#### [Your goal]
Update the stretch of the blog from "The city on" through "across the floor.", putting "dark well" in place of "rabbit hole".

#### [Supplied passage]
- - - - - - -
Thursday, August 21, 2014

Tracking for August 20

  • sleep: 8 hours, fitful
  • body movement: 30 min exerbike; clubbells
  • contemplation:  n/a (just plain forgot)
  • play: n/a (no energy for it)

Wednesday, August 20, 2014

Tracking for August 19

  • sleep: 8.5 hours, solid
  • body movement: 30 min exerbike; joint mobility
  • contemplation:  10 min meditation
  • play: recasting a story to a different time period

Tuesday, August 19, 2014

The city on the river there is a girl without a dream

I'm firmly in the grip of the blues.

This started Sunday when the announcements of the streaming video of the Hugo awards began showing up in my Facebook feed. I'd already long ago - like last year's Worldcon - decided I wasn't going to watch the awards streaming this year. As it was, during last year's memorial display part of the ceremony, I started crying in anticipation of what it was going to be like seeing Jay's name on the screen.

But that started me tumbling down the rabbit hole of grief and sadness once more. And now I'm sitting firmly at the bottom.

Once again, every little thing is making me cry. Every change in the house, every stray memory of Jay, every time I (still, even after all this time) start to grab my phone to text Jay about something cool I just saw, every time a shadow moves across the floor.

One foot in front of the other ...
- - - - - - -
#### [Given data]

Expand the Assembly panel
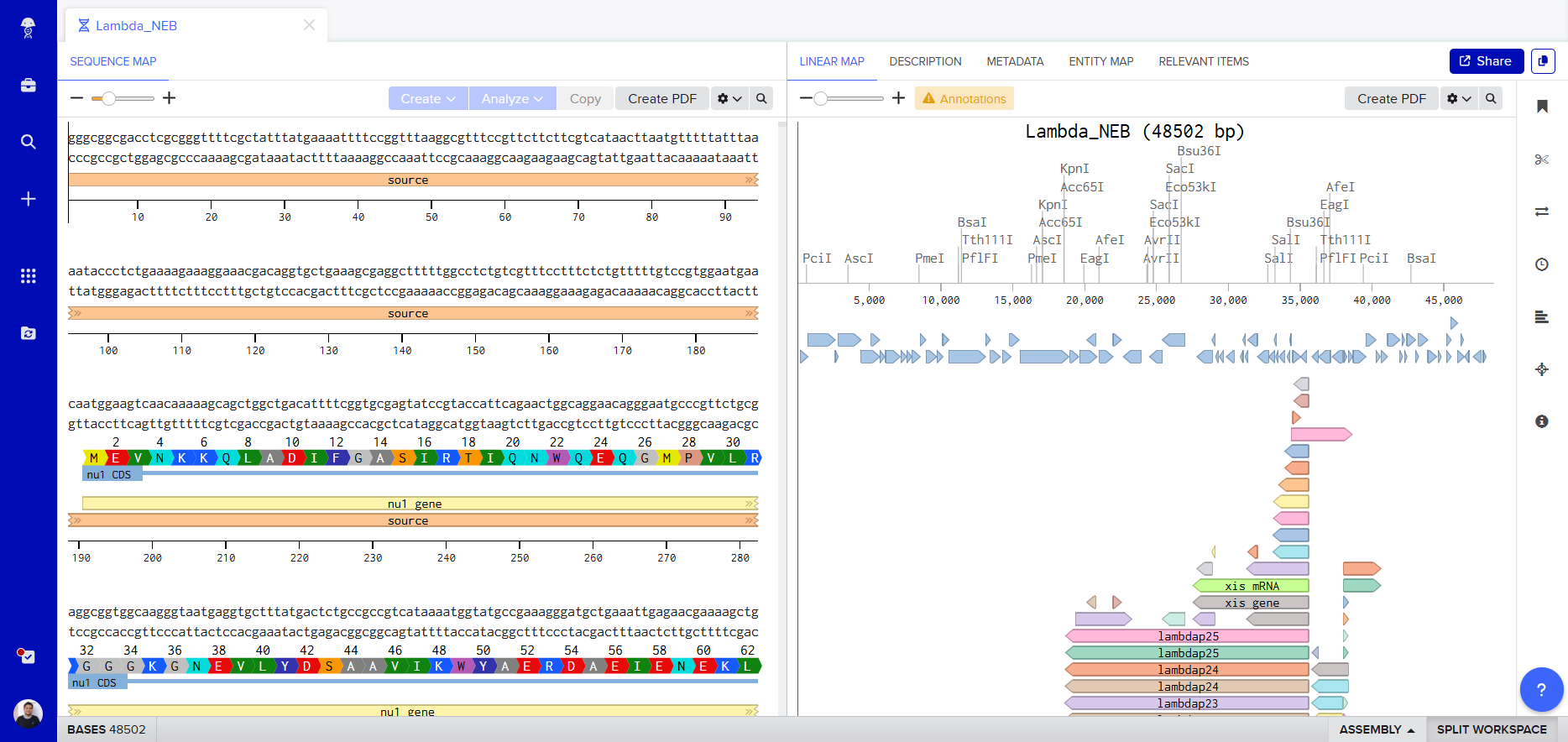Image resolution: width=1568 pixels, height=742 pixels. pyautogui.click(x=1376, y=729)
- - - - - - -
#### [Solution below]
The city on the river there is a girl without a dream

I'm firmly in the grip of the blues.

This started Sunday when the announcements of the streaming video of the Hugo awards began showing up in my Facebook feed. I'd already long ago - like last year's Worldcon - decided I wasn't going to watch the awards streaming this year. As it was, during last year's memorial display part of the ceremony, I started crying in anticipation of what it was going to be like seeing Jay's name on the screen.

But that started me tumbling down the dark well of grief and sadness once more. And now I'm sitting firmly at the bottom.

Once again, every little thing is making me cry. Every change in the house, every stray memory of Jay, every time I (still, even after all this time) start to grab my phone to text Jay about something cool I just saw, every time a shadow moves across the floor.